A rocket engine will spend much more energy moving a planet because of the light weight of the fuel. The amount of energy gained by the fuel depends on the fuel's density times volume of ejection per second in comparison to the mass of the projectile. If the mass of fuel released per second is the mass of a planet, then a total of only $2J$ is released for the task. If it is the mass of the feather, $2J$ is released to move the feather, but far more is released to move the planet. With the same mass of ejection of fuel, moving the planet $1m$ will take up more energy, that is unless the force is reduced, but that is hard to do without further reducing the mass of ejection of fuel.

Suppose we use an infinitely dense fuel. It still takes much longer to provide the same kinetic energy to a massive object than a light object because kinetic energy is proportional to $v$, and massive objects are resistant to motion. Qualitatively speaking, we are not 'cheating' here because we're 'swapping' energy for time.

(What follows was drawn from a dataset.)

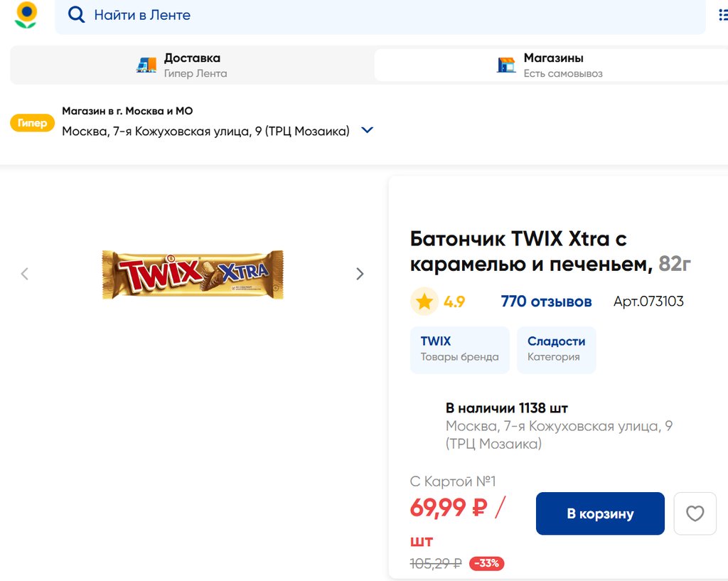Image resolution: width=728 pixels, height=581 pixels.
Task: Click the magnifier search icon
Action: (76, 15)
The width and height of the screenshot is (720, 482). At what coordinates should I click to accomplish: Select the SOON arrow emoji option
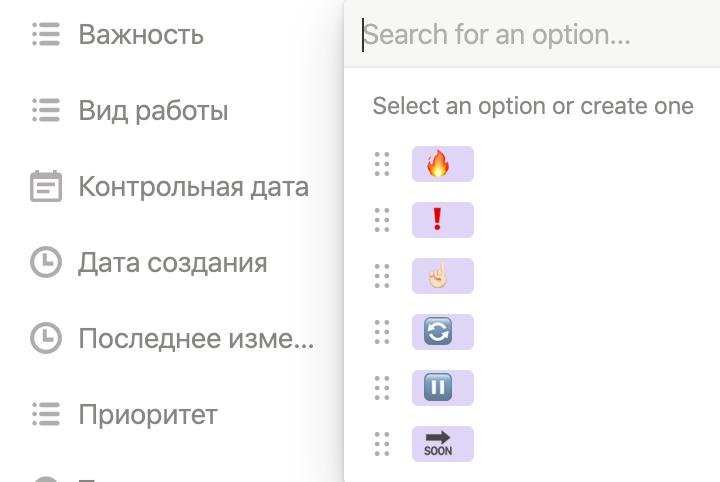[442, 444]
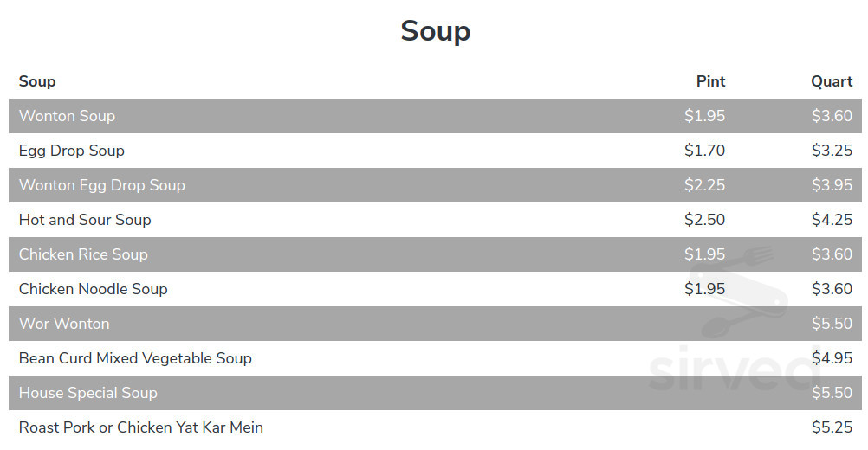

How long would it take to move a planet by $1$ meter using $1$ Newton?: ($\sqrt{2M}$) where $M$ is the mass of one planet! Use constant acceleration equations to deduce it. Alternatively, use calculus or conservation of energy in collisions for a general expression.

EDIT

This does lead me to another question though, does having denser fuel, in the literal sense improve the efficiency of an engine? Of course, the caveat is that it makes the vehicle heavier. But in cases like this where a large mass needs to be moved over a small distance, is it a useful idea?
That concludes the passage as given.